Daarna zal zij drie en dertig dagen blijven in het bloed harer reiniging; niets heiligs zal zij aanroeren, en tot het heiligdom zal zij niet komen, totdat de dagen harer reiniging vervuld zijn.
5 Que si elle enfante une fille, elle sera souillée deux semaines, comme au temps de ses mois, et elle demeurera soixante-six jours au sang de sa purification.
Maar indien zij een meisje gebaard zal hebben, zo zal zij twee weken onrein zijn, volgens haar afzondering; daarna zal zij zes en zestig dagen blijven in het bloed harer reiniging.

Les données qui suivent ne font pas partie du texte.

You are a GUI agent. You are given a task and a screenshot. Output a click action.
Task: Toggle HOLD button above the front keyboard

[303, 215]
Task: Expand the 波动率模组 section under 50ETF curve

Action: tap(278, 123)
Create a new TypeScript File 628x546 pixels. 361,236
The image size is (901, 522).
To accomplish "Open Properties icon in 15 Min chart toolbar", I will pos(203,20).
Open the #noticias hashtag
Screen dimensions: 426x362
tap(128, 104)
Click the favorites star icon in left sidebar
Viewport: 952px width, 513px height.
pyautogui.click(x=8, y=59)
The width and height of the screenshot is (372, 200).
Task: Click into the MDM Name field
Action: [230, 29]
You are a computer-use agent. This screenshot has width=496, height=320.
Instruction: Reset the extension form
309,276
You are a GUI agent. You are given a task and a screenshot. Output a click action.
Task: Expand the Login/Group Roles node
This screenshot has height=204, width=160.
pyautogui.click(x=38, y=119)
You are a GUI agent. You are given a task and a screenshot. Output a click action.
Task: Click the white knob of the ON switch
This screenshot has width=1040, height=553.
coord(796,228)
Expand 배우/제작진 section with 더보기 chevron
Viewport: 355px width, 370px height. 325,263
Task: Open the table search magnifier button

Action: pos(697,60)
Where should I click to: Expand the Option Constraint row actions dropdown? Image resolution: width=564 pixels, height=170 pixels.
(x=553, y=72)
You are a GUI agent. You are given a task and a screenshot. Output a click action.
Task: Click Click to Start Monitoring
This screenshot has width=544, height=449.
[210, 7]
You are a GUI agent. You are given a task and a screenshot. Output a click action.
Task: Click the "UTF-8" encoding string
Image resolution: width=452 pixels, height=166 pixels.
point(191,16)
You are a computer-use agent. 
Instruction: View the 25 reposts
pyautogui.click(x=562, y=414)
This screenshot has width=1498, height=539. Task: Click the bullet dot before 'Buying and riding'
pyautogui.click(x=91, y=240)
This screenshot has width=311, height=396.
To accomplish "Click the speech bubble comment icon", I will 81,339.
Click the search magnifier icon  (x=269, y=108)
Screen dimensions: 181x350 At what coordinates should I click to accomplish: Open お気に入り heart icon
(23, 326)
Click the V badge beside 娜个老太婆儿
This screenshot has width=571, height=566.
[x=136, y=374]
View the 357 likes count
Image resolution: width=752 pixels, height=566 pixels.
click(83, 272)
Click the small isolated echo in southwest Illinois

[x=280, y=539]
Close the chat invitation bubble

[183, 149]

6 Après que le temps de sa purification sera accompli, soit pour fils, ou pour fille, elle présentera au Sacrificateur un agneau d'un an en holocauste, et un pigeonneau, ou une tourterelle, [en offrande] pour le péché, à l'entrée du Tabernacle d'assignation.
En als de dagen harer reiniging voor den zoon, of voor de dochter, vervuld zullen zijn, zo zal zij een eenjarig lam ten brandoffer, en een jonge duif, of tortelduif, ten zondoffer brengen, voor de deur van de tent der samenkomst, tot den priester.
7 Et le Sacrificateur offrira ces choses devant l'Eternel, et fera propitiation pour elle, et elle sera nettoyée du flux de son sang. Telle est la Loi de celle qui enfante un fils ou une fille.
Die zal dat offeren voor het aangezicht des HEEREN, en zal voor haar verzoening doen, zo zal zij rein zijn van den vloed haars bloeds. Dit is de wet dergene, die een knechtje of meisje gebaard heeft.
8 Que si elle n'a pas le moyen de trouver un agneau, alors elle prendra deux tourterelles, ou deux pigeonneaux, l'un pour l'holocauste, et l'autre [en offrande] pour le péché, et le Sacrificateur fera propitiation pour elle, et elle sera nettoyée.
Maar indien haar hand niet genoeg voor een lam vindt, zo zal zij twee tortelduiven, of twee jonge duiven nemen, een ten brandoffer, en een ten zondoffer; en de priester zal voor haar verzoening doen; zo zal zij rein zijn.